● TASK OBJECTIVE
Everything in the listing below must be reproduced exactly, apart from its images.

BEGIN MATERIAL FOR THIS EXERCISE

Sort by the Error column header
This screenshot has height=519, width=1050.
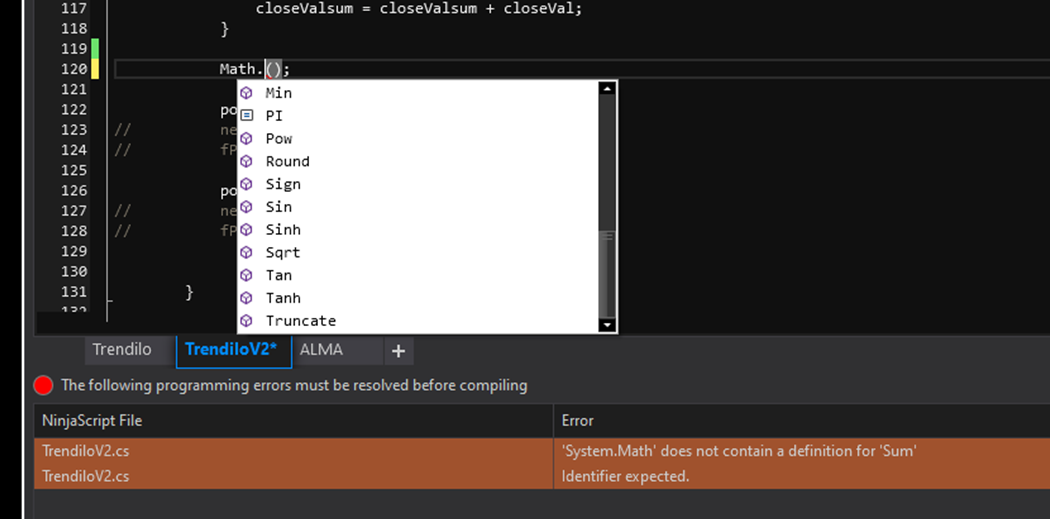pos(578,421)
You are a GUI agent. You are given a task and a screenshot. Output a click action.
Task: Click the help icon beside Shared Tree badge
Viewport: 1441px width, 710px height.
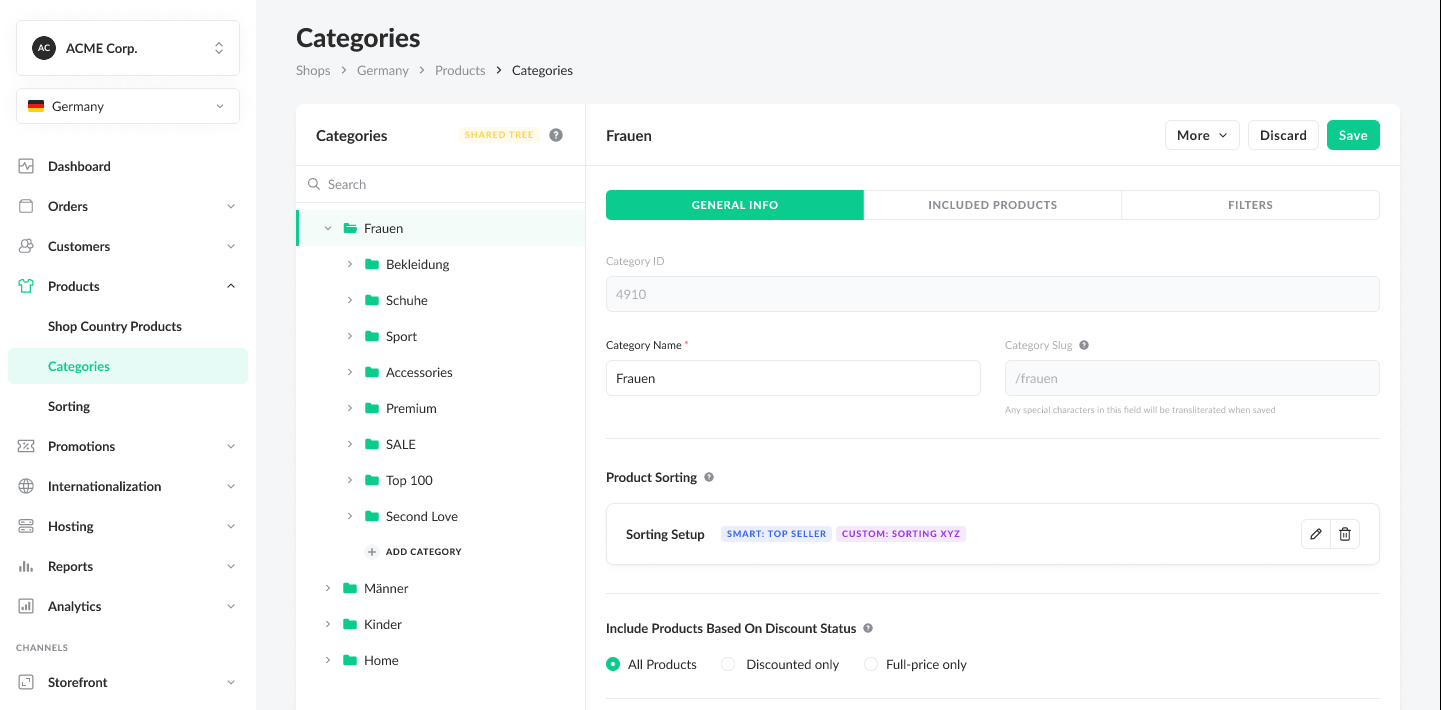point(556,135)
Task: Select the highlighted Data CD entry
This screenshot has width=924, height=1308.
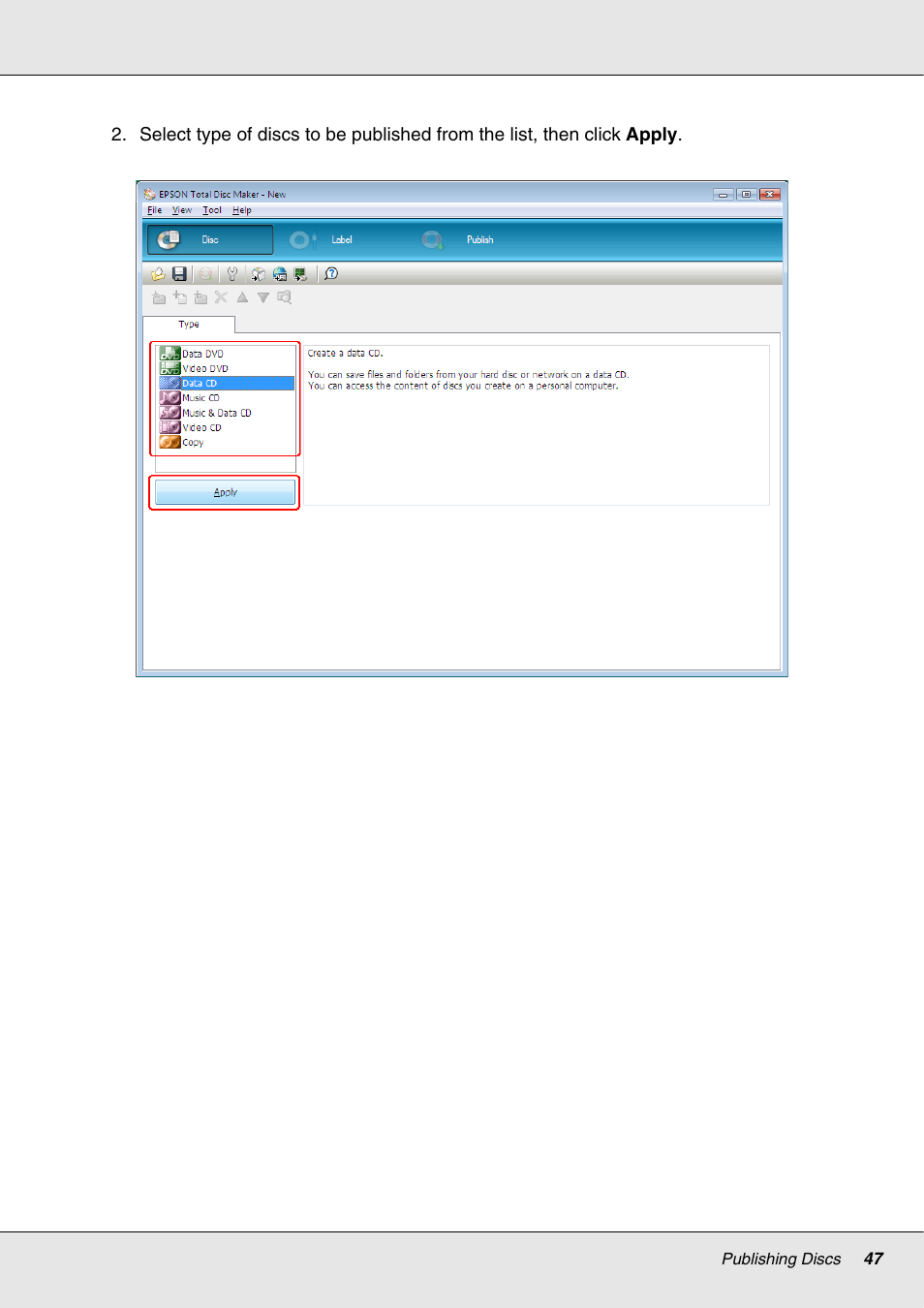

END MATERIAL FOR THIS EXERCISE

● SOLUTION BELOW
Sort by the Error column header
This screenshot has height=519, width=1050.
pos(578,421)
You are a GUI agent. You are given a task and a screenshot. Output a click action.
Task: Click the help icon beside Shared Tree badge
Viewport: 1441px width, 710px height.
point(556,135)
Task: Select the highlighted Data CD entry
This screenshot has width=924, height=1308.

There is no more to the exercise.